EL ANATEMA SOLAR.





El sol es uno de lo grandes desconocidos, lo vemos a diario, pero lo ignoramos todo sobre él. 
Desde la ciencia nos lo venden como un gran orbe incandescente, una gran amenaza, un riesgo latente y desconocido. Sus tormentas y eyecciones son tomadas como un ataque, como un riesgo para civilización y nuestra propia salud (en realidad solo pone en riesgo su sistema). 
Hemos comprado muchos falsos conceptos que otorgan al sol propiedades muy contrarias a las reales. El sol da cáncer, nos quema la piel, nos deja ciegos… infinidad de conceptos erróneos y sin fundamento. 

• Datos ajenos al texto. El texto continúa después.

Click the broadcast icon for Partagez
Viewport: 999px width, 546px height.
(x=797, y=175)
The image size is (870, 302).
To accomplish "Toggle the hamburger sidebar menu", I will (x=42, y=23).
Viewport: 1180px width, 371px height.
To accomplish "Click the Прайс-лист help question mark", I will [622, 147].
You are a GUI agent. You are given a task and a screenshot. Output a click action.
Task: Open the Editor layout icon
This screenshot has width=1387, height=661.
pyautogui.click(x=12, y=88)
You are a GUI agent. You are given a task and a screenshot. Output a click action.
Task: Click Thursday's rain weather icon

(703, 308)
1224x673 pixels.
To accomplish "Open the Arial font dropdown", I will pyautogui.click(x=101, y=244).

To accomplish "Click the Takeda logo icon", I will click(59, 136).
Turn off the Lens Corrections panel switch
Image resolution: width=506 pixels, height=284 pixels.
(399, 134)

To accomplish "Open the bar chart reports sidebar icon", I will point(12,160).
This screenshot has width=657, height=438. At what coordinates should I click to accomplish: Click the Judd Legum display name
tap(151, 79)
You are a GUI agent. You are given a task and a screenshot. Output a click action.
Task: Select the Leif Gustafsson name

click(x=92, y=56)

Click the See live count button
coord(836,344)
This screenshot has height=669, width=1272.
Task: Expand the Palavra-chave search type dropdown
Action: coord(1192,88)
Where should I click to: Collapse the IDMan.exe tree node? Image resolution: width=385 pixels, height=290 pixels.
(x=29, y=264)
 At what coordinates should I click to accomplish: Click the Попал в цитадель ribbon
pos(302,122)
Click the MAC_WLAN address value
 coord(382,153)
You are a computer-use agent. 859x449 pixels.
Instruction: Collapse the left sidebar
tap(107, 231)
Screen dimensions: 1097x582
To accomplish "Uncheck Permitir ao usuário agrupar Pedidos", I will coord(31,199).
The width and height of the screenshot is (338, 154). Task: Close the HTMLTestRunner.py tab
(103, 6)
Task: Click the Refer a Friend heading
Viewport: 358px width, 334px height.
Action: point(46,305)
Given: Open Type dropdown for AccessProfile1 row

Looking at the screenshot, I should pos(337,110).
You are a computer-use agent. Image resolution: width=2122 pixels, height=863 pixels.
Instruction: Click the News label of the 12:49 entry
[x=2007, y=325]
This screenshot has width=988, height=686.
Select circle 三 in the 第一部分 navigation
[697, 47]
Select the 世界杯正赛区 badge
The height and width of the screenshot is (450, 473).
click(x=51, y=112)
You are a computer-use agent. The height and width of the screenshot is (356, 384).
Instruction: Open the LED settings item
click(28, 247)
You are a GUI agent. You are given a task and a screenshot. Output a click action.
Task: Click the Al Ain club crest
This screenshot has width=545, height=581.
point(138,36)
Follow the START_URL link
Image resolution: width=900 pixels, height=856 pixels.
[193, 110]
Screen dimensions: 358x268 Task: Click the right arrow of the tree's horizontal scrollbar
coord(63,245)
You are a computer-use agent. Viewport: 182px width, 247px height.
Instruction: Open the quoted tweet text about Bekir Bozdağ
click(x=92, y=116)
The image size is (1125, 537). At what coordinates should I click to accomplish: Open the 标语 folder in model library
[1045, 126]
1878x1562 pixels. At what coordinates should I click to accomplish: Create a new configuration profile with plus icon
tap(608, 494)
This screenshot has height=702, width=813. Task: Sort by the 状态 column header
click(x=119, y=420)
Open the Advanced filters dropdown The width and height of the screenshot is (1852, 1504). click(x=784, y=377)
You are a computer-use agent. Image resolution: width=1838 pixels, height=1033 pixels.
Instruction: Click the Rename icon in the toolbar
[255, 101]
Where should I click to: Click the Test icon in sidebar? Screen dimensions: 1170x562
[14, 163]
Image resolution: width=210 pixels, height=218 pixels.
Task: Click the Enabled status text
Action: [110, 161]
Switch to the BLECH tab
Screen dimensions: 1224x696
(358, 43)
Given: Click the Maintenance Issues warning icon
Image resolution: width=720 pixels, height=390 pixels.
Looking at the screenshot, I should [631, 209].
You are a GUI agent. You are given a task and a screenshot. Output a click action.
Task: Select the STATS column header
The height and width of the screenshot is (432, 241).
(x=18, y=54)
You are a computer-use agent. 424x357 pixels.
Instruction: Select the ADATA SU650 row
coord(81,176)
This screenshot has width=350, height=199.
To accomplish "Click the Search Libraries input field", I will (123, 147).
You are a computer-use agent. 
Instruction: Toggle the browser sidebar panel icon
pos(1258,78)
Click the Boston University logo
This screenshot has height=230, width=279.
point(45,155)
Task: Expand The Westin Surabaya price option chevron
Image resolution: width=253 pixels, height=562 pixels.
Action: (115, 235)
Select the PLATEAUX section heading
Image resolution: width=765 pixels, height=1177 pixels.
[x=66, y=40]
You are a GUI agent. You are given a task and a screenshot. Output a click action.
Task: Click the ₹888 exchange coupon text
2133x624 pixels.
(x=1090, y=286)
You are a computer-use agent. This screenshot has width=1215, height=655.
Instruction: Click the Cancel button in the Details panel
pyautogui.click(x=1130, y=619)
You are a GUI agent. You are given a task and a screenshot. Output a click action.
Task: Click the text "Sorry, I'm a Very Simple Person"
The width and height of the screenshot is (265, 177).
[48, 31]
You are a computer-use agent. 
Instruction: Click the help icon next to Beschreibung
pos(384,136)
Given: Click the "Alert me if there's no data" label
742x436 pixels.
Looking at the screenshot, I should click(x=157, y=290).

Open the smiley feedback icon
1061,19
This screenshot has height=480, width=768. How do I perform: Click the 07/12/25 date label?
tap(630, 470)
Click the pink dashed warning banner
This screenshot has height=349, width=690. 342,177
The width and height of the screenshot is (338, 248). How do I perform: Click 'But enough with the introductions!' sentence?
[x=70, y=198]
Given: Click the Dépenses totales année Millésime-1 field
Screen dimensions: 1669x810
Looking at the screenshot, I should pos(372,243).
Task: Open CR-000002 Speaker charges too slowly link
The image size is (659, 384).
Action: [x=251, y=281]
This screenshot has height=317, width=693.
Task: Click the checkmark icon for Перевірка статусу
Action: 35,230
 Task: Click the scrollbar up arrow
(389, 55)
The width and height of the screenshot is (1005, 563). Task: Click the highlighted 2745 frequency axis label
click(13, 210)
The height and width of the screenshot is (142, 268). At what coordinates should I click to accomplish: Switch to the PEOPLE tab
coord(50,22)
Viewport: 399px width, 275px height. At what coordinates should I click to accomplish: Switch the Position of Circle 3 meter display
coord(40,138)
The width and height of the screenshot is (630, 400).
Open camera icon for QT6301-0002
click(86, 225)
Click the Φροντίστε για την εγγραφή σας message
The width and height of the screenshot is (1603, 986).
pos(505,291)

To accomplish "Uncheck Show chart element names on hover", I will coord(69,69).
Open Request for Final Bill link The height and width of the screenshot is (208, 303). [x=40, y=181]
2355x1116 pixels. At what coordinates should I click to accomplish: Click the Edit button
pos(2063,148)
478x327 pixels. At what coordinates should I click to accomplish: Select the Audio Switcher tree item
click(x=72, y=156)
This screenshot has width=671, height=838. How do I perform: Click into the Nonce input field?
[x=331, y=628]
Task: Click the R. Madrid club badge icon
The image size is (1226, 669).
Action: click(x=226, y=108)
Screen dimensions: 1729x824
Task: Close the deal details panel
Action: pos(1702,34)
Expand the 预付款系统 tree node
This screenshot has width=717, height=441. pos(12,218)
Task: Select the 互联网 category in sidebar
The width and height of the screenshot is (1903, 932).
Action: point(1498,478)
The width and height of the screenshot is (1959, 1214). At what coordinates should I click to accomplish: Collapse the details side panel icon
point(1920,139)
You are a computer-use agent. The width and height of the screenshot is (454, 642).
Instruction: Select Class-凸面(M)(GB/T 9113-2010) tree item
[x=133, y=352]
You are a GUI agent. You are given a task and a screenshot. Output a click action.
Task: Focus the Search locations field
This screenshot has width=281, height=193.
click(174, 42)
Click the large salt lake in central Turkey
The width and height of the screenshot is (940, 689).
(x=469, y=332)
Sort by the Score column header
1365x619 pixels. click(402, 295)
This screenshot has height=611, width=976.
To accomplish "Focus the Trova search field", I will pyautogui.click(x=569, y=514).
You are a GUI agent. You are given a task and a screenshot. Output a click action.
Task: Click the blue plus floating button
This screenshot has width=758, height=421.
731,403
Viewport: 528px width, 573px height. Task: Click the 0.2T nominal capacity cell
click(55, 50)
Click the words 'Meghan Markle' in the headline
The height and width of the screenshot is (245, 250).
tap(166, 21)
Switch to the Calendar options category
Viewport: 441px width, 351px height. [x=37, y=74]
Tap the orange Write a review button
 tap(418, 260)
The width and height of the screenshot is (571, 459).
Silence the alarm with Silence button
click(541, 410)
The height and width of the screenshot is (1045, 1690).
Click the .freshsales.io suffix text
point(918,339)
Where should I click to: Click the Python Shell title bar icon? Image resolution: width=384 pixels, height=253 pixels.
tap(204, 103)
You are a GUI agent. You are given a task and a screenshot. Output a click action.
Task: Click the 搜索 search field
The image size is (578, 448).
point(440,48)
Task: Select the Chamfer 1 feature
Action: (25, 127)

El sol no da cáncer, todo lo contrario, sin el sol somos incapaces de procesar el alimento, la radiación solar es la base de nuestra alimentación y sin su radiación nos marchitamos, entramos en cuadros depresivos y nos apagamos lentamente. El sol nos quema tras una exposición prolongada, si, pero solo porque nos manipularon para evitar nuestra exposición al sol, los melanomas, los crean los químicos que contienen las cremas de protección solar, junto con la influencia de los químicos que portan los alimentos procesados. 
El sol es nuestro aliado y debemos preguntarnos porque de entre todos los seres que habitamos el planeta, es la piel humana, la única que se quema al exponerse a su luz.
La radiación solar esta íntimamente relacionada con la activación pineal, sin sol esta glándula se marchita y se atrofia, empezamos a dormir mal, a no descansar… somos seres diurnos y necesitamos sol, como todos los seres vivos que habitan esta tierra, por muy inteligente que te creas, tu metabolismo necesita los mismos nutrientes que una planta, agua, sol y sales minerales.
 Aparte de la acción de diversos químicos camuflados en la alimentación industrial, la falta de sol es lo que provoca que nuestra glándula deje de funcionar correctamente, nos tapamos nuestros ojos con gafas oscuras y cubrimos nuestras cabeza con gorras y con ello nos privamos de los beneficios que aporta la radiación solar sobre nuestra pineal. 




Otro de los engaños fue que nos vendieron el sol como una inmensa bola de fuego y no es así, el sol no arde, ni tiene ningún tipo de incandescencia, esto es bastante improbable, por no decir imposible. 
El sol no es un orbe incandescente, el fuego no es un elemento natural, por lo tanto no existe ningún orbe que genere fuego o incandescencia, es un orbe compuesto de distintos tipos de plasmas, aparte de esto, el sol es una gran conciencia, que irradia toda la materia a su alcance y que gracias a ello se crea la vida. 
Su radiación es vida, su energía la forma la misma sustancia de la que estamos hechos, nosotros somos pequeños soles irradiando energía constantemente y de forma ilimitada, por eso nos retroalimentamos con la energía solar, por eso todos los seres vivos la necesitan y viven gracias a ella. 
La energía solar es fría en su origen, nosotros la percibimos caliente, por que nos llega tras haber atravesado nuestra atmósfera, lo que provoca que exista fricción y las partículas irradiadas se calienten cuando llegan finalmente a nosotros totalmente ofuscadas. 
Si fuera caliente como creemos comúnmente, los astronautas no tendrían que protegerse de las bajas temperaturas que hay en el espacio abierto. A mayor altitud menos fricción encuentra la radiación, por lo tanto menor temperatura, esto es algo que no necesita ningún estudio, es puro sentido común, que la luz solar nos llegue caliente es solo la consecuencia de la fricción al entrar en nuestro entorno, igual que cualquier objeto que entre en nuestra atmósfera acabara por calentarse y finalmente desintegrarse debido a esta fricción, algo así como un efecto lupa.